As if in an afterthought, Dowell closes the novel by telling the story of Edward's suicide. Edward receives a telegram from Nancy that reads, "Safe Brindisi. Having a rattling good time. Nancy." He asks Dowell to take the telegram to his wife, pulls out his pen knife, says that it's time he had some rest and slits his own throat.

Dowell ends up generally unsure about where to lay the blame but expressing sympathy for Edward, because Dowell thinks himself to be similar to Edward in nature. The fact is he has been a disengaged, a voyeur, and perhaps the most manipulative character of the novel. He is guilty of caring for no one but himself, and while the others have their flaws, he is the one character who has never participated in life and the one who is revealed to be the most despicable when he dashes up a hill, thereby leaving Edward to slit his throat with a very small pen knife.

Textual analysis

Careful textual deconstruction of the novel reveals inconsistencies of narration that suggest different, hidden plot elements. For example, Dowell marries an heiress who ostensibly has a bad heart, despite not loving her, and despite her having stated openly that she does not love him. Dowell states repeatedly that he has no need or interest in her money—one might argue that he protests his disinterest rather too much. Florence eventually dies, ostensibly by suicide. If the readers suspend their trust in the narrator, some may be left with the impression that the narrator is obfuscating, happy his wife dies and not doing anything to prevent it; just as he does little throughout the entire book. Thus, behind the more or less explicit narrative lurks a possible counter-narrative in which Dowell is something of a sociopath, caring for no one but himself, an observer of others who are living more fully while never actively engaging very intensely in life himself, and indeed, perhaps a voyeur relishing the demise of others. This would be the story of a manipulative man trying to elicit the sympathy of the audience he speaks/writes to, who must decide whether he is a deluded victim or a heartless manipulator of the reader's emotions.

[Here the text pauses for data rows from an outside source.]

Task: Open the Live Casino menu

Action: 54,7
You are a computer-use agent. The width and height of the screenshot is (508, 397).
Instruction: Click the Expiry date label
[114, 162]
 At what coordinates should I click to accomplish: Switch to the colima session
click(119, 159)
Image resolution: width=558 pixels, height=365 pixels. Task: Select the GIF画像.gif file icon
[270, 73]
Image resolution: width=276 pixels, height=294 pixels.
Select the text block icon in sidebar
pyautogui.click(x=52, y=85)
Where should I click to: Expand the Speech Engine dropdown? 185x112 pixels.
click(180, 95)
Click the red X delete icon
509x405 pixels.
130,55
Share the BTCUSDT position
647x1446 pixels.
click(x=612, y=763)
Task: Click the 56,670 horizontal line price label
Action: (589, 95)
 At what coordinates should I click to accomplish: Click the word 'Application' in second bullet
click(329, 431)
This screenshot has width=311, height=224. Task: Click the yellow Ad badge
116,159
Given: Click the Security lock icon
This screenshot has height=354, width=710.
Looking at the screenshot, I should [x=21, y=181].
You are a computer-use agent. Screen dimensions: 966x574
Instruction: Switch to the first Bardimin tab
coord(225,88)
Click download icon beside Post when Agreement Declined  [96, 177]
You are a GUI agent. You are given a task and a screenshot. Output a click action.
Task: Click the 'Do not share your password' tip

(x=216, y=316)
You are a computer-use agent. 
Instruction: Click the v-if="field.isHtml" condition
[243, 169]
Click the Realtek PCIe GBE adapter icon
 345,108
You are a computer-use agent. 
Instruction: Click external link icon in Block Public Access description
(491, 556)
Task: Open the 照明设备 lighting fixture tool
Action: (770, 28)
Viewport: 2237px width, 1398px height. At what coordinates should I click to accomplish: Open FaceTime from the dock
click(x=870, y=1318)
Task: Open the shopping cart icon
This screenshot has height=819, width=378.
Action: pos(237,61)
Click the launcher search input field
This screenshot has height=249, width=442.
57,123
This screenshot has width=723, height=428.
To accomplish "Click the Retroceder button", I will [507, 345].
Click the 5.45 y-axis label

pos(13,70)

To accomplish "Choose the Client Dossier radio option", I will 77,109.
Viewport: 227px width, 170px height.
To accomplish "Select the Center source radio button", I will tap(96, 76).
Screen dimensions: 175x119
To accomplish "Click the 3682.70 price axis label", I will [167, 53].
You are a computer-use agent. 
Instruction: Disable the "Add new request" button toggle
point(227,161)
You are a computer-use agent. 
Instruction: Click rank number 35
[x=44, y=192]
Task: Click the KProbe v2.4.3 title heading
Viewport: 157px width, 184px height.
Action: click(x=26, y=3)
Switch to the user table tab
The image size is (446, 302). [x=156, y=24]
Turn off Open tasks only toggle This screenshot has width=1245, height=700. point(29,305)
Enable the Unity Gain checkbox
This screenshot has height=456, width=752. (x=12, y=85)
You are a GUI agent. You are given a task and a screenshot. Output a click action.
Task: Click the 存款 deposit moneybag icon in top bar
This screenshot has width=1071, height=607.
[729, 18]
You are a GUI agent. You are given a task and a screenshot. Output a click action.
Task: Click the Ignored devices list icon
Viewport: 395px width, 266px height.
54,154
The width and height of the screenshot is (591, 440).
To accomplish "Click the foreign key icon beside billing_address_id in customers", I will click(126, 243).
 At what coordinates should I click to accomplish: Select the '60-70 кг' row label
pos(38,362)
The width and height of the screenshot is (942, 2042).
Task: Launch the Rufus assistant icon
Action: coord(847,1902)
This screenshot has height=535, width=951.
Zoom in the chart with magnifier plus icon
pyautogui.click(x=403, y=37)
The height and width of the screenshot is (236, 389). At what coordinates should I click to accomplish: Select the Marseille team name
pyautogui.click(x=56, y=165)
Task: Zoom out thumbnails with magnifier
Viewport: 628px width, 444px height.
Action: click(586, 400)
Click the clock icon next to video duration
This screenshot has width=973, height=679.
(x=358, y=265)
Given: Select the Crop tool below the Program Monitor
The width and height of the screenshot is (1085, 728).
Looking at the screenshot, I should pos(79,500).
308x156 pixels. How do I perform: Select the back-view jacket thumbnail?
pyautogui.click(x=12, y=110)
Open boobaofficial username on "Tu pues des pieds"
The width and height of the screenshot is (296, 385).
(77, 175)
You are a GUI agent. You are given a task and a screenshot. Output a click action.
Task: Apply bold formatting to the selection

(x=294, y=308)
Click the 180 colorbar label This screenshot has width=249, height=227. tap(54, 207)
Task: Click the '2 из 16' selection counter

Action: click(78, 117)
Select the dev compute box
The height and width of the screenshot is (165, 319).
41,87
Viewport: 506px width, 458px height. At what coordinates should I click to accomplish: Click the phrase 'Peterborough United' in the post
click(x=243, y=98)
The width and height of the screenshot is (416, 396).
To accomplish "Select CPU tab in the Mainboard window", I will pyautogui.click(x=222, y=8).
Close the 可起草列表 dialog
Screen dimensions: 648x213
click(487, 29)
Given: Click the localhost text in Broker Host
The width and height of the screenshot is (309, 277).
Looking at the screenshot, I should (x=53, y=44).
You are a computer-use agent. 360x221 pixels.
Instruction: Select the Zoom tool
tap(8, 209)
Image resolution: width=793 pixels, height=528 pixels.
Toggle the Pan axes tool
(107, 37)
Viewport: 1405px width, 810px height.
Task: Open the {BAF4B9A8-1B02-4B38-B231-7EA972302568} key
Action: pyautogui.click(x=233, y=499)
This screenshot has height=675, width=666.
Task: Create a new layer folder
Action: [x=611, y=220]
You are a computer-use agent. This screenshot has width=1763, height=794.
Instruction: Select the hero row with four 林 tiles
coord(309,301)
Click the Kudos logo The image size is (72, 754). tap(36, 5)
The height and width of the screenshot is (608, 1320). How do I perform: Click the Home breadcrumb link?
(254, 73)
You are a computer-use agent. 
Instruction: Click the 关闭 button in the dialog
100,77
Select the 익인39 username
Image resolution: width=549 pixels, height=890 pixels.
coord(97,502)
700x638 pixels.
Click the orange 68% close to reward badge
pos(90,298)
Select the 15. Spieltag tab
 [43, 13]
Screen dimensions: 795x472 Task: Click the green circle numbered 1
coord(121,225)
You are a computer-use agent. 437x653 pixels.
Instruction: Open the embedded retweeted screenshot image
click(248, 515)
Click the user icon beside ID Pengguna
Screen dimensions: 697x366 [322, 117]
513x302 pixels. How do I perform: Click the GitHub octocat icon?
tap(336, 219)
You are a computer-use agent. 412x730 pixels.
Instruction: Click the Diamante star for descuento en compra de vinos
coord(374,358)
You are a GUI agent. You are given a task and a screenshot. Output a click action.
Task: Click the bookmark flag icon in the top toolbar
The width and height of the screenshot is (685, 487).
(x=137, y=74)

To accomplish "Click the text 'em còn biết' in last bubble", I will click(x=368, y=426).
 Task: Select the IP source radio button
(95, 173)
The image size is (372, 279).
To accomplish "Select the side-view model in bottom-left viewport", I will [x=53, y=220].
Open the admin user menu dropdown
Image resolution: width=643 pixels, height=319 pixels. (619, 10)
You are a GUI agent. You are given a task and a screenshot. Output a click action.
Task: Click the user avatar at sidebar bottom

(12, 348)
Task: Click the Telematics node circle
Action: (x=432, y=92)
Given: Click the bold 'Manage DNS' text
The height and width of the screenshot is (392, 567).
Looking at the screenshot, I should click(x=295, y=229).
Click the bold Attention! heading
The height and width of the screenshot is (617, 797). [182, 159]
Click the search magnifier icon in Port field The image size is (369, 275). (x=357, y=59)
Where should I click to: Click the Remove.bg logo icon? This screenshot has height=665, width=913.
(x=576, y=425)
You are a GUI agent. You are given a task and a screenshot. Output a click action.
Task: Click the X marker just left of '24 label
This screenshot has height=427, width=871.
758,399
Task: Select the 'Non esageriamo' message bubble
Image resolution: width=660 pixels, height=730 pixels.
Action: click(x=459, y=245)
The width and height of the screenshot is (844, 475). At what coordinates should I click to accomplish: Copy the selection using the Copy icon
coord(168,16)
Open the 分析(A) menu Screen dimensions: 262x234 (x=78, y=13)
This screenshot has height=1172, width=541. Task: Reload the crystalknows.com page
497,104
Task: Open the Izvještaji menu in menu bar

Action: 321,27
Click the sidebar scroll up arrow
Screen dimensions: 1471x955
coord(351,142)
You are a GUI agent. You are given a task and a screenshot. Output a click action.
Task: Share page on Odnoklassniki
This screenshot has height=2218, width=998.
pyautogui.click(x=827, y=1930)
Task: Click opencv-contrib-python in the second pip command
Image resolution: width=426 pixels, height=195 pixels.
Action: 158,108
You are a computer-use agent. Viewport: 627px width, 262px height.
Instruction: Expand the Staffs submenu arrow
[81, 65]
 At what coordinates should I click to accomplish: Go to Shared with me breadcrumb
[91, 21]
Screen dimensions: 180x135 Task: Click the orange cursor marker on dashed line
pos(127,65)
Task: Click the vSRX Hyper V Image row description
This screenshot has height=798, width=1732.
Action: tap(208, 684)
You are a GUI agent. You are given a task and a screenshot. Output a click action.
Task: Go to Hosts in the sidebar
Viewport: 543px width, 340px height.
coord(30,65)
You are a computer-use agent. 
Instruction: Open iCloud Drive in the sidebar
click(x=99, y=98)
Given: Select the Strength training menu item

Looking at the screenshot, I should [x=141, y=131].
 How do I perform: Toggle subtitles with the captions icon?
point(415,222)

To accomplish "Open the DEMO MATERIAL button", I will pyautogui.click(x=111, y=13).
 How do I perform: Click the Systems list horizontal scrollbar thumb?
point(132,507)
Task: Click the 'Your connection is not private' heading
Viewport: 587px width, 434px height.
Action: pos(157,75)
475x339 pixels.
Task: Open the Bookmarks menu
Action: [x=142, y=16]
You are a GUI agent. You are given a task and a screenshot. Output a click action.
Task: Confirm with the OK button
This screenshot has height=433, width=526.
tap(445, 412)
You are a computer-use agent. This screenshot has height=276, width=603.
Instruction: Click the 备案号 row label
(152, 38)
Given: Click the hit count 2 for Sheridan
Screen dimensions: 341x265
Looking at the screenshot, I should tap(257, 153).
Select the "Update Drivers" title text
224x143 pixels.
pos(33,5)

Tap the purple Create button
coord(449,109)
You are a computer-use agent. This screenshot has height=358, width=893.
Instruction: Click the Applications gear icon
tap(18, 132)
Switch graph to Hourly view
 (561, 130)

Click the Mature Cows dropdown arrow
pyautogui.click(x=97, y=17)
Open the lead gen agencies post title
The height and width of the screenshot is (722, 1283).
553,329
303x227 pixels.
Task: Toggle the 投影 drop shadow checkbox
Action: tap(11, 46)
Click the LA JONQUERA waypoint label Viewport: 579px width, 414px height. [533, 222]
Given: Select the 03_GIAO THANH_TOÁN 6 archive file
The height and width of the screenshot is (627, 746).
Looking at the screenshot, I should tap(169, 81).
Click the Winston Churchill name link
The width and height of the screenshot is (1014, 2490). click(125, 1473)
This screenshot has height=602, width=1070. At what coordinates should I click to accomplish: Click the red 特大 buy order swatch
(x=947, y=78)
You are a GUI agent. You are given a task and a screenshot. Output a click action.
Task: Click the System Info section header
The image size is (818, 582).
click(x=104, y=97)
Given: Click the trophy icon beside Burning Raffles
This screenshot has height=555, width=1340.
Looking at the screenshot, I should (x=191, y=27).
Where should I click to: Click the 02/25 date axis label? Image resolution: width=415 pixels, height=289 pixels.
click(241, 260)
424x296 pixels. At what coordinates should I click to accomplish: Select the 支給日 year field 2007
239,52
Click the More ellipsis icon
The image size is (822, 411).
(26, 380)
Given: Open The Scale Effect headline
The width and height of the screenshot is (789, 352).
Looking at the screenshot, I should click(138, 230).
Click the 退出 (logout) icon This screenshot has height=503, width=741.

Florence supposedly poisons herself in a possibly painful manner, and Edward supposedly cuts his own throat, but as always in this novel, we only have Dowell's word for it, and he epitomizes the "unreliable narrator." In both cases, he stands by, perhaps knowing what is likely to happen. The reader is invited to position herself with regard to the possible ambiguities as the events unfold, to decide just how much of the truth Dowell reveals. Some commentators have even suggested that Dowell, who is considered by all, and presented by himself, as passive, murders both Florence and Edward. In this view the entire story is his justification for doing so without his admitting his guilt.

Also, although Edward is the only actual soldier in the story, the title "The Good Soldier" functions as a mechanism for exploring, comparing and contrasting all the main characters. What defines "duty?" What defines "honor?" What separates right from wrong? These are the questions asked but not exactly answered.